** Dataset records follows **

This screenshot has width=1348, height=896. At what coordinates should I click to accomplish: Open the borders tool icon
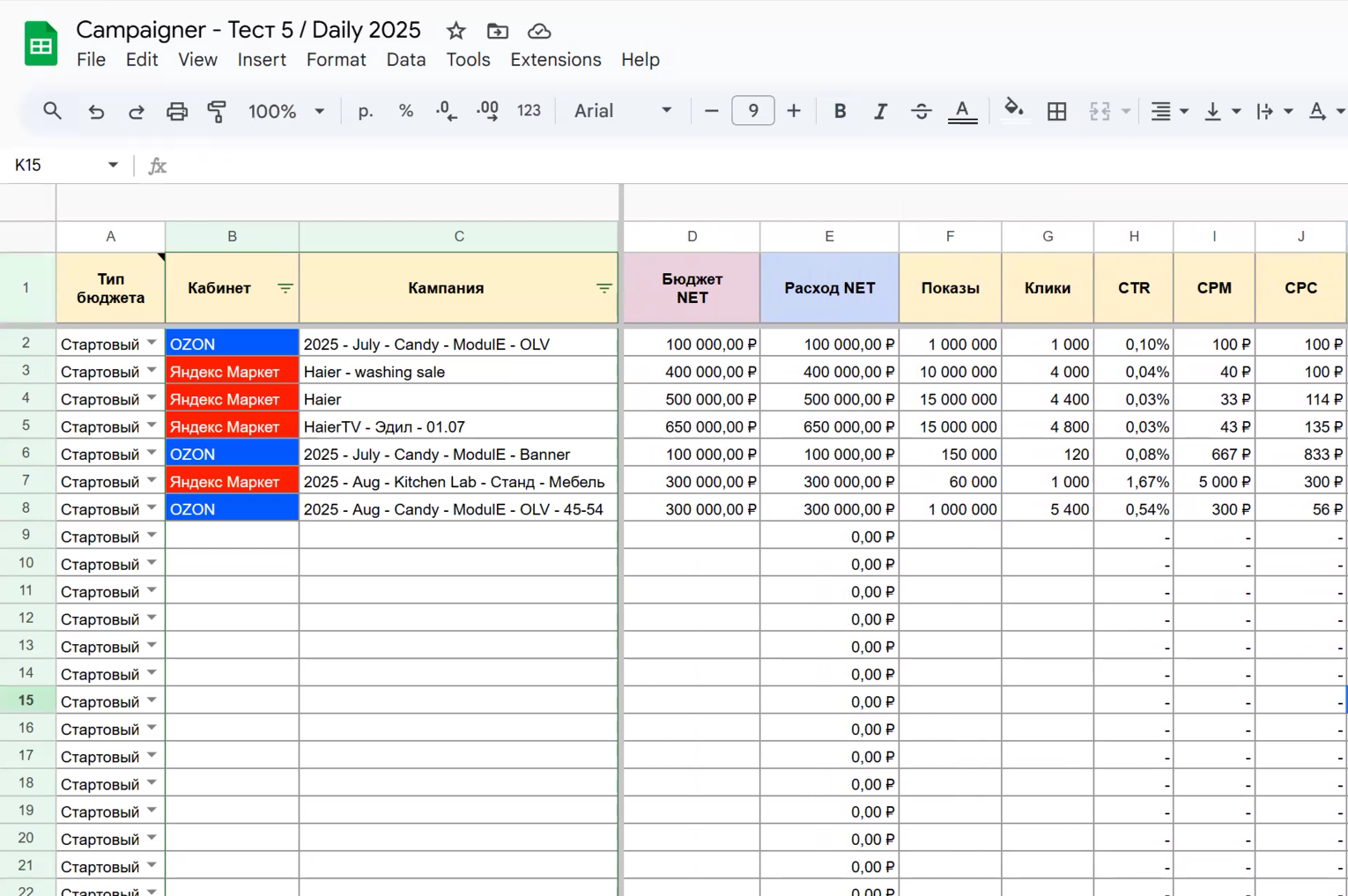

** End of Dataset records **
** Dataset records follows **

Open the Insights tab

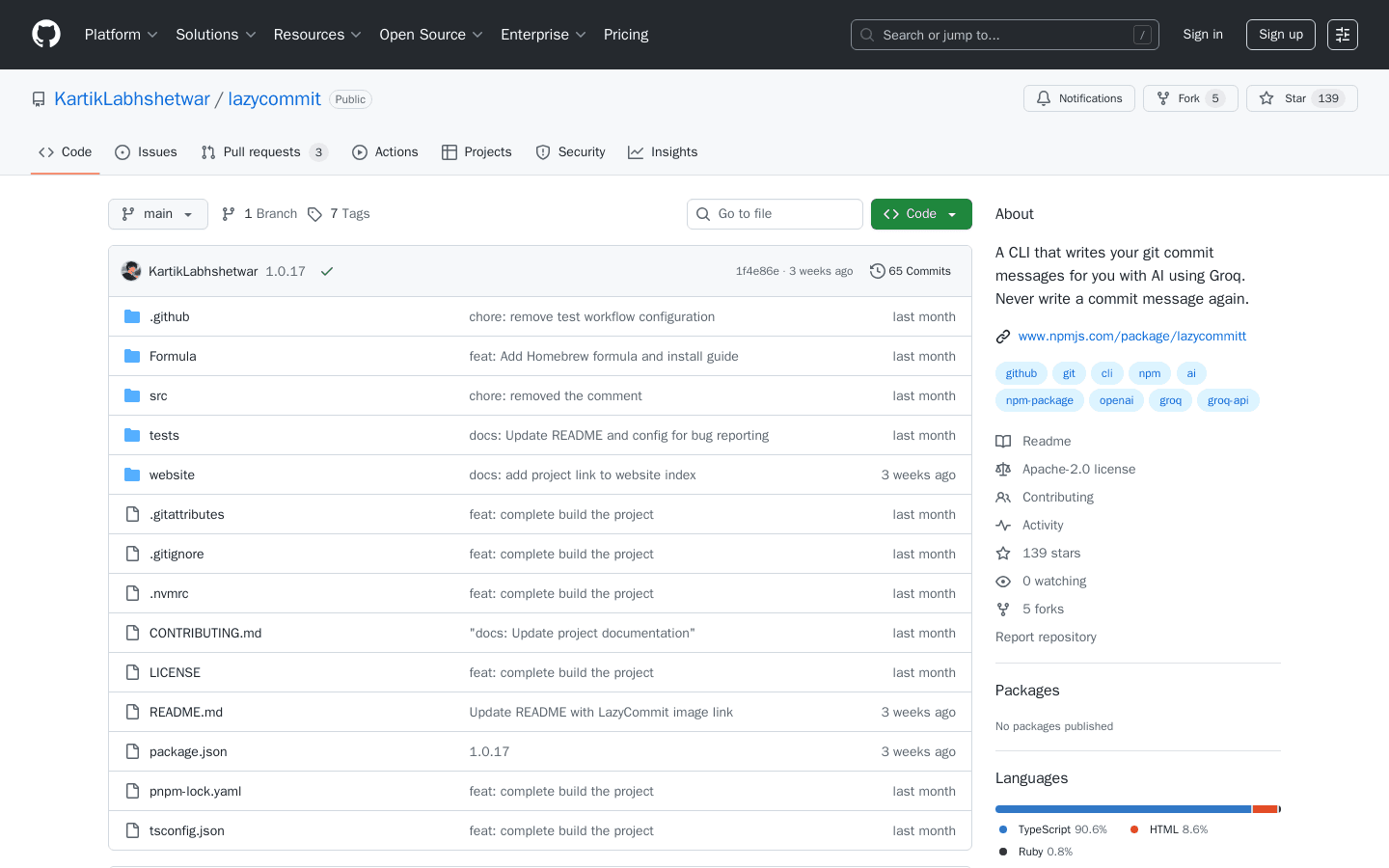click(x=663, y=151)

** End of Dataset records **
** Dataset records follows **

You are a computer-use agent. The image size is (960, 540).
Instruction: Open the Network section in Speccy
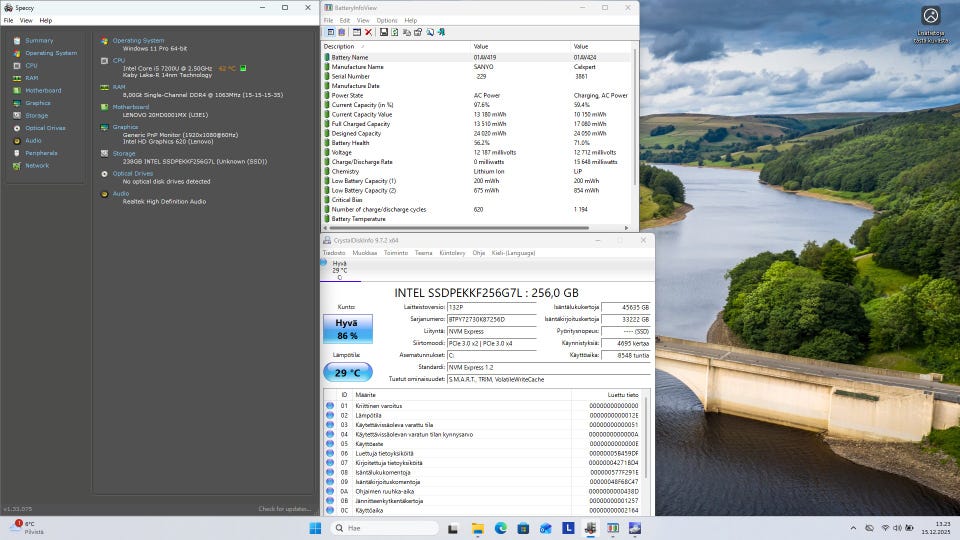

** End of Dataset records **

Task brief: Would you please copy, word for word, everything above from the line containing "You are a computer-use" down to the line containing "Instruction: Open the", those two lines included?

Finished task:
You are a computer-use agent. The image size is (960, 540).
Instruction: Open the Network section in Speccy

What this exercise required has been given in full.